Sicherheitsnetz, Kommentar zur Eurogruppe von Andreas Heitker
Frankfurt (ots) - Die Eurogruppe hat nach jahrelangen Debatten endlich grünes
Licht für eine Weiterentwicklung des Europäischen Stabilitätsmechanismus (ESM)
gegeben. Dies ist ein wichtiges Zeichen der Handlungsfähigkeit, das die
Euro-Finanzminister hier gegeben haben und das sie in den vergangenen Jahren so
oft haben vermissen lassen.

Nein, der ESM wird nicht zu einem Europäischen Währungsfonds umgebaut, wie es
zwischenzeitlich diskutiert wurde. Aber er wird künftig deutlich früher in die
Krisenprävention einbezogen. Er kann leichter Kredite bei kleineren Krisen
vergeben, seine Rolle bei großen Hilfsprogrammen wird gestärkt. Und mit der
Letztsicherung für den europäischen Bankenabwicklungsfonds - immerhin ein
Geldtopf mit einem Volumen von voraussichtlich 70 Mrd. Euro - erhält der
Rettungsfonds weitere Kompetenzen hinzu.

Mit den Beschlüssen zur Stärkung des ESM, die zuletzt ein Jahr lang von Italien
blockiert waren, wird nun ein zusätzliches Sicherheitsnetz eingezogen, eine
weitere Lücke in der Architektur der Eurozone geschlossen. Dies sollte das
Vertrauen der Märkte in die europäische Währung und damit natürlich auch
die
internationale Rolle des Euro stärken - wenn das Reformpaket auch tatsächlich
von allen 19 Euro-Staaten ratifiziert wird. Dieser Hinweis gehört dazu, denn in
dem einen oder anderen nationalen Parlament dürfte es hierzu noch hitzige
Diskussionen geben.

Dann wird wohl auch die Risikolage im europäischen Bankensektor noch einmal in
den Fokus rücken. Schon jetzt scheint klar, dass das Problem der notleidenden
Kredite ab dem nächsten Jahr noch einmal eine neue Dynamik bekommen wird, wenn
im Zuge der Krise die Zahl der Firmenpleiten anschwillt. Die Eurogruppe hat dies
bei ihrer Entscheidung, den Backstop für den Abwicklungsfonds schon in gut einem
Jahr unter dem Dach des ESM startklar zu haben, möglicherweise zu wenig beachtet
und ihre Risikoanalyse zu vergangenheitsbezogen geführt.

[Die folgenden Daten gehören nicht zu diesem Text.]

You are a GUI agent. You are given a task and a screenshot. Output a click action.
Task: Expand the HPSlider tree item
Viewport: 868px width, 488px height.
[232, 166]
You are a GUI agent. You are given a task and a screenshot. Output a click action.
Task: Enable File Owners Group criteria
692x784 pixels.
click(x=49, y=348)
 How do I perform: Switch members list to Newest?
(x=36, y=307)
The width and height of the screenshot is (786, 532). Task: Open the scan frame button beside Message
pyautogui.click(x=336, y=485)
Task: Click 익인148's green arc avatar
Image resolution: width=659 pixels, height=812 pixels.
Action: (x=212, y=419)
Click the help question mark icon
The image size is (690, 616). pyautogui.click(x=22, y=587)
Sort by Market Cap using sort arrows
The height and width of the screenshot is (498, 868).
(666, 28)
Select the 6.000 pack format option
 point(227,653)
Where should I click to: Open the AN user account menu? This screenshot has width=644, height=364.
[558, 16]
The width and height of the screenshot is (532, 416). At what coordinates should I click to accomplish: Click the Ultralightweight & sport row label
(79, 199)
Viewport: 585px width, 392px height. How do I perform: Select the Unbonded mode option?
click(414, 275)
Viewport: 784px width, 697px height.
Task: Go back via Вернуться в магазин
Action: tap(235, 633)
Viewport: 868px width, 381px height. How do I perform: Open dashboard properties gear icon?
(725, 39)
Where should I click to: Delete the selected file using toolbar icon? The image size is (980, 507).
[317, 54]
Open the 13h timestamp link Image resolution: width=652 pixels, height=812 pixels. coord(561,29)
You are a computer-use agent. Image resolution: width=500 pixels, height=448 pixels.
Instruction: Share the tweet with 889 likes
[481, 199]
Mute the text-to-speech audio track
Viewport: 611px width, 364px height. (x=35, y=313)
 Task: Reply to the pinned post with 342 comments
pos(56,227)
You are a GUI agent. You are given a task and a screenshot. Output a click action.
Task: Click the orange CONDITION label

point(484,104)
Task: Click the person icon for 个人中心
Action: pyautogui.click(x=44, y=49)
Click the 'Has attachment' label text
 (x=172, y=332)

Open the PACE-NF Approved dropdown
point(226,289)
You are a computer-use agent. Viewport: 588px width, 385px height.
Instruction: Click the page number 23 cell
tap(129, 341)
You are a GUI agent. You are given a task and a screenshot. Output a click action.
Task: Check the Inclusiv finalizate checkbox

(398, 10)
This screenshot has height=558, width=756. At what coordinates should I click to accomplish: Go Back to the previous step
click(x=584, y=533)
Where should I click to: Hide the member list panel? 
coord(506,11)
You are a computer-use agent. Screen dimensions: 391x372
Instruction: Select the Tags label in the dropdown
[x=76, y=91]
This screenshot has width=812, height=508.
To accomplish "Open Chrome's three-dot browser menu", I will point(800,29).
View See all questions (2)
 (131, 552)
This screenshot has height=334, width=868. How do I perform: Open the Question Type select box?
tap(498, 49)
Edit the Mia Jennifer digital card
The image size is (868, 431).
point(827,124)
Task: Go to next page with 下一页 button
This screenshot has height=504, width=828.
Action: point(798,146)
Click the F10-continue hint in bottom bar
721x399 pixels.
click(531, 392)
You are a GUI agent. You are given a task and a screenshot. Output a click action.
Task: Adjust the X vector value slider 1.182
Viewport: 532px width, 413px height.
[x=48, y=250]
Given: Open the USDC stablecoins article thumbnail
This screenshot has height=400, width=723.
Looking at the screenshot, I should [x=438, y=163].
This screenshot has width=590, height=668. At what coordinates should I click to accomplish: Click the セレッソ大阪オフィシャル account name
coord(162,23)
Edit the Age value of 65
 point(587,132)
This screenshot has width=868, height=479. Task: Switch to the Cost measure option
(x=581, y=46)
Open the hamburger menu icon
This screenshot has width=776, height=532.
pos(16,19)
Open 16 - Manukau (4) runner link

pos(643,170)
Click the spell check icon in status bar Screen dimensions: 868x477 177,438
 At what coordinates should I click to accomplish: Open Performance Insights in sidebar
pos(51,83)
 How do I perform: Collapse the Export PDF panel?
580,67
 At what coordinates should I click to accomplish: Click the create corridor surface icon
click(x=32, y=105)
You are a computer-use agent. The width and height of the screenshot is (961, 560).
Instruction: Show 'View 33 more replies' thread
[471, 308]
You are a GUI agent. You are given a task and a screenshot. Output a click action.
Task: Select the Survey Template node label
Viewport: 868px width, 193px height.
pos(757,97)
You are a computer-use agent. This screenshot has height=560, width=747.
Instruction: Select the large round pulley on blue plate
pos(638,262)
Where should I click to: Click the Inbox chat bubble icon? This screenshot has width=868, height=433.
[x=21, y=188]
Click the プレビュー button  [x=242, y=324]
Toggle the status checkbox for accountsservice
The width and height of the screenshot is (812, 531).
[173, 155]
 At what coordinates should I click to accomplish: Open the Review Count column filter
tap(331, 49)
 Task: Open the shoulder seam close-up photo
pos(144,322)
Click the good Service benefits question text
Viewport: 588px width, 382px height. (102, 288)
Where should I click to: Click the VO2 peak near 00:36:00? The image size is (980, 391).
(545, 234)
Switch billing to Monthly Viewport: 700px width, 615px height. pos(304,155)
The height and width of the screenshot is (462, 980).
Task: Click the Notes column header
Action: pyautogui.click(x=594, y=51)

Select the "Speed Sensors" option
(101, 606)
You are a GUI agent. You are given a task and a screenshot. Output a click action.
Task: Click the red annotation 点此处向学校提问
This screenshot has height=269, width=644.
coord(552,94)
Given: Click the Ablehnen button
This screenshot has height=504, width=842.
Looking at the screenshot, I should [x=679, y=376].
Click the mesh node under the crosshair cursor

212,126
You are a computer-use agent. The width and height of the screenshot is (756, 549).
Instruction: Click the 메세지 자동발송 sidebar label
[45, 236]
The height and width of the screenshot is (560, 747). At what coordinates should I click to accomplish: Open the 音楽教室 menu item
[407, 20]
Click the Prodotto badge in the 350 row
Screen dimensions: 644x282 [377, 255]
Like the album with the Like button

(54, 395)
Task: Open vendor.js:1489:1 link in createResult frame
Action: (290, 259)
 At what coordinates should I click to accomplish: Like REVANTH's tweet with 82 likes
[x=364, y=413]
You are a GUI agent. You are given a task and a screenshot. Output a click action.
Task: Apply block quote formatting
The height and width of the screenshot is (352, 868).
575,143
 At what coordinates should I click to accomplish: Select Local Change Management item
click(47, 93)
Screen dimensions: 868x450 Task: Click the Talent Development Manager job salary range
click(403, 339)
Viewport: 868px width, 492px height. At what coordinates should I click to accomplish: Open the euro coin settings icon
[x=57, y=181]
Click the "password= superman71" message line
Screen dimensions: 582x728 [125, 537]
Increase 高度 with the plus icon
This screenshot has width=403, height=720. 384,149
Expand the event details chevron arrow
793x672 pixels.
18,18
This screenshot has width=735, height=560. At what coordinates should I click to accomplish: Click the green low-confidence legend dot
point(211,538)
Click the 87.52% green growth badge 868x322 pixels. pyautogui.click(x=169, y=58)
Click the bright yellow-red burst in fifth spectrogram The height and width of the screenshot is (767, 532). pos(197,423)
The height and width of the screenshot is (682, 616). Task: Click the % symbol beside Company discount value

Auf der anderen Seite: Übersteht die Bankenunion die Coronakrise 2021 ohne
größere Schäden, zeigt sie sich also wirklich widerstandsfähig und
bestätigt
damit die eher optimistischen Risikobewertungen, dann dürften rasch die nächsten
Reformschritte auf den Tisch kommen. Dazu gehört wohl auch noch einmal die
Einführung einer europäischen Einlagensicherung. Eurogruppen-Chef Paschal
Donohoe war nach dem ESM-Beschluss sichtlich bemüht, dieses Thema nicht direkt
zu erwähnen. Er kennt seine Sprengkraft sehr genau.